Der Mann und die Liebe

Männer und Liebe – ein weites Feld voller Mythen und Klischees, Vorurteilen und Erwartungen, Stoff für zahllose Dramen und Komödien. Ich habe in meinem Leben den Weg der Liebe mit vielen Höhen und Tiefen erlitten und genossen.

Im Lauf der Jahre hat sich mein Blick darauf ein wenig geklärt: was die meisten „Liebe“ nennen, hat mit Liebe wenig zu tun. Es ist eher eine Mischung aus Trieb, Abhängigkeit, Symbiose, Gewohnheit, Bequemlichkeit, Leistungsdruck, Anpassung und einer unbestimmten Sehnsucht nach etwas Überirdischem.
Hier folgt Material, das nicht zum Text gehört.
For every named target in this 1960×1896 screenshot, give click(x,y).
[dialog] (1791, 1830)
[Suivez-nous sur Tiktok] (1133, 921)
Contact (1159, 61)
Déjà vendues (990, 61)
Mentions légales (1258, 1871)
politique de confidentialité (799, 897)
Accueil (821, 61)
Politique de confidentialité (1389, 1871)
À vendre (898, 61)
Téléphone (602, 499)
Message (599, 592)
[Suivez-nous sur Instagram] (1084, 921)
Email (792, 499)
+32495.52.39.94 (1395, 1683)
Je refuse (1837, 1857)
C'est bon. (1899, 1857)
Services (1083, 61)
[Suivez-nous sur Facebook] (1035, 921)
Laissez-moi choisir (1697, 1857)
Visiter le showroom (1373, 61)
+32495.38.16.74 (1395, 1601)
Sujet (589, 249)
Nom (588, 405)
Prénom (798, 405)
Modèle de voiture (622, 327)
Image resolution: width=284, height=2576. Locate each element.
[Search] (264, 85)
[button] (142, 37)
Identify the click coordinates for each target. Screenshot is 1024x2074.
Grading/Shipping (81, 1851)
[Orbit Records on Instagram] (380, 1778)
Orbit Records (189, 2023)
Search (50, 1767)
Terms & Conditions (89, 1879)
Im Rausch des Verliebtseins können wir eine Ahnung davon erhaschen, wie Liebe sein kann: ekstatisch, leidenschaftlich, verschmelzend, aber auch gefühlvoll, empfindsam und achtsam, kreativ und spontan, wir fühlen uns im Fluss, sind von Glück erfüllt …

Warum bleibt dieser Zustand nicht dauerhaft erhalten oder zumindest nach Belieben abrufbar? Das hat vor allem mit einem fundamentalen Irrtum zu tun: wir glauben, die Quelle unseres Liebesglücks ist draußen, nicht in uns selbst.

Wir „brauchen“ das geliebte Wesen, und solange unsere Gefühle erwidert werden, ist alles gut, wenn nicht, leiden wir furchtbar. Und wenn der Alltag die rosa Brille klärt, kann das Feuer nach und nach verglimmen. Aber die Sehnsucht bleibt – und das ist gut so. Denn Verliebtsein ist wie ein Fenster zu dem, was Liebe sein kann, wenn wir bereit sind, uns auf unseren eigenen Füßen auf den Weg zu begeben.

Es gibt viel zu lernen, Herausforderungen zu meistern und eine Menge Müll wegzuräumen, um die Verbindung zu meiner inneren Quelle der Liebe (wieder) zu finden.

Wenn mir das gelingt, kann ich – erst vorsichtig, dann kraftvoller – ohne Erwartungen und Bedingungen Liebe schenken und empfangen, kann mich mit einem liebenden Menschen verbinden und sagen „ich brauche dich nicht, aber ich genieße es, mit dir in Liebe zu sein“.

Ein Meilenstein auf diesem Weg ist die Kommunikation in der Paarbeziehung.

Wir kennen alle die üblichen Klischees: Männer benutzen wenig Worte, neigen zum Abstrahieren, zeigen kaum Gefühle, reagieren überempfindlich auf Kritik, wollen recht haben, lügen lieber, statt zu ihren Fehlern zu stehen, hören nicht wirklich zu, sondern haben gleich eine Lösung zur Hand, fragen beim Autofahren nicht nach dem Weg, ziehen sich gerne in ihre Höhle zurück, meinen, für alles verantwortlich zu sein.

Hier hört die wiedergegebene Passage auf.